The decreased commodity prices hit the Canadian upstream business hard, which is effecting future contributions from shale, oil sands and offshore projects. The following elaborates on the influence of the oil prices on the Canadian shale and offshore activities, comparing the cost curves for these two important supply sources.
In general, we can observe a strong seasonality in the number of horizontal rigs in Canada mainly due to weather effects, e.g. frozen soil allows for easier drilling of wells around February, when the number of rigs usually peaks (Figure 1 excludes the SAGD rigs). After November 27, 2014, when OPEC decided against a reduction in the liquids supply, the Canadian rig market responded immediately, with a higher-than-usual winter drop followed by weak months of January and February 2015, where the usual peak of rigs did not occur. At the maximum, there were 150 horizontal oil rigs in Canada in January 2015, a 40% decrease compared to the peak in 2014. At its lowest, in May 2015, the oil rig count stood at only seven horizontal rigs in Canada drilling for liquid-rich shale. We can observe that the gas rigs are more resilient.
Rystad Energy estimates that in 2020 there is a potential for ~620 thousand barrels per day of oil production (crude & condensate) from the currently awarded shale acreage in Canada. That is comparable to the estimated oil production from Niobrara and Woodford Shale combined, in 2020. In Canada, most of these volumes are represented by liquid-rich areas in Montney and Duvernay plays, as well as oil-bearing shale plays such as Cardium and Bakken (Saskatchewan). Figure 2 depicts the cost curve for the potential 2020 oil production and the breakeven price for each shale acreage that will contribute to this production. Almost 80% of the potential 2020 production has a breakeven price below the current Brent oil price of 57 USD/bbl (as of July 8, 2015). However, the shape of the cost curve is not flat and high end exists.
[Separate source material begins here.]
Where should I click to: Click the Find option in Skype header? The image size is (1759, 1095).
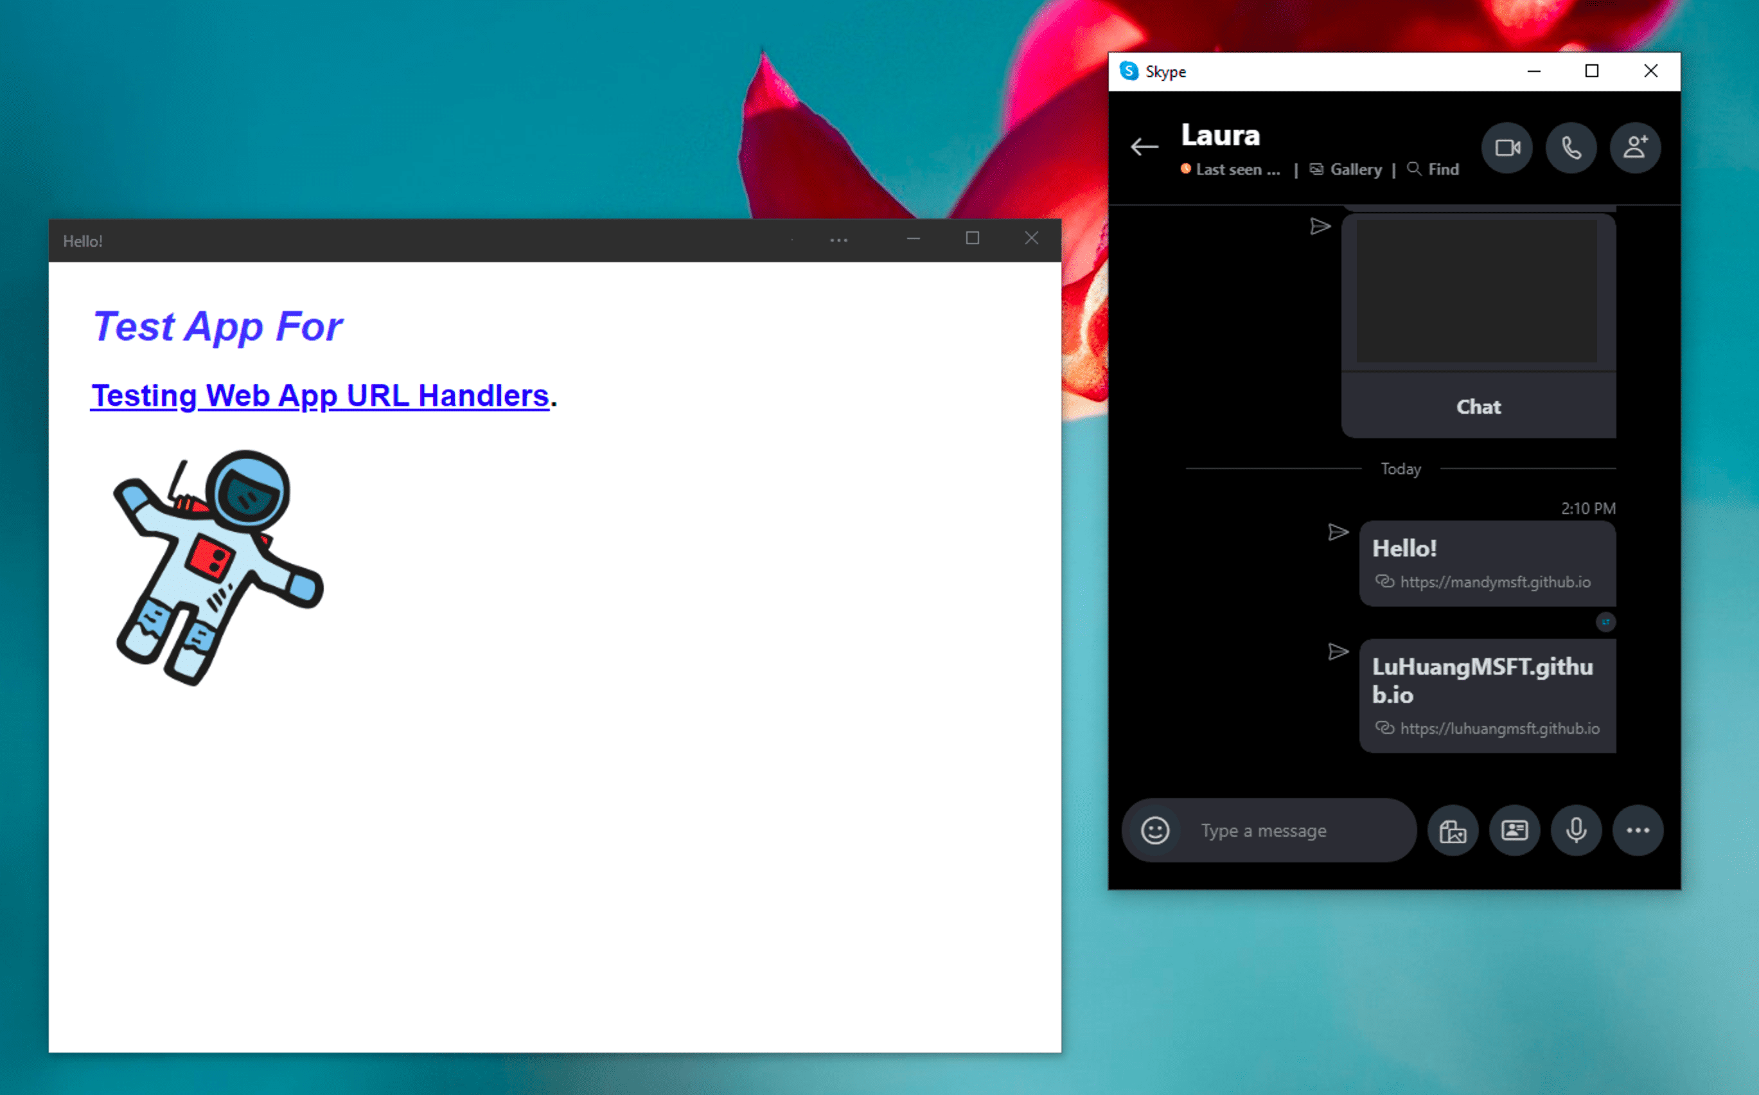pos(1433,169)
Comparing shale activity in Canada with the offshore, we notice a stronger resilience in offshore Canada regarding the response to the lower oil prices. Operators with large market caps such as Statoil, BP, ExxonMobil and Shell are still actively engaging in exploration in the area, and more operators may follow suit. Statoil and ExxonMobil are expected to invest in further exploration in the Flemish Pass Basin, while BP and Shell are focusing their exploration efforts in Nova Scotia, where they were awarded several license blocks in 2012/2013. The current offshore oil production in Canada is in a natural decline as depicted on the Figure 3. However, we expect a reverse trend from 2017 onwards, when Hebron comes online. By 2020, we estimate ~270 thousand bbl/d of oil from offshore Canada, the province of Newfoundland and Labrador. All of Canada’s offshore gas production is from the Nova Scotia province.
As Figure 2 suggests, all currently producing projects (Hibernia, White Rose, Terra Nova, Amethyst North) have a breakeven price below the current Brent oil price. Hebron, which is currently under development, has a breakeven of about 60 USD/bbl. Only ~5% of the total estimated 2020 oil production from Canada offshore has a breakeven price above 60 USD/bbl; all of these contributions are represented by not-yet-sanctioned discoveries. Over 95% of all offshore oil production in Canada is produced in the shallow water (up to 125 meters). We expect the deep water contributions (125-1500 meters) to increase significantly from 2025 onwards, after the new discoveries (Bay du Nord, among others) come online. Rystad Energy believes there is also a long-term potential from the ultra-deep water in Canada (above 1,500 meters), primarily in the exploration licenses in the Scotian Shelf and in the Orphan Basin Offshore Newfoundland.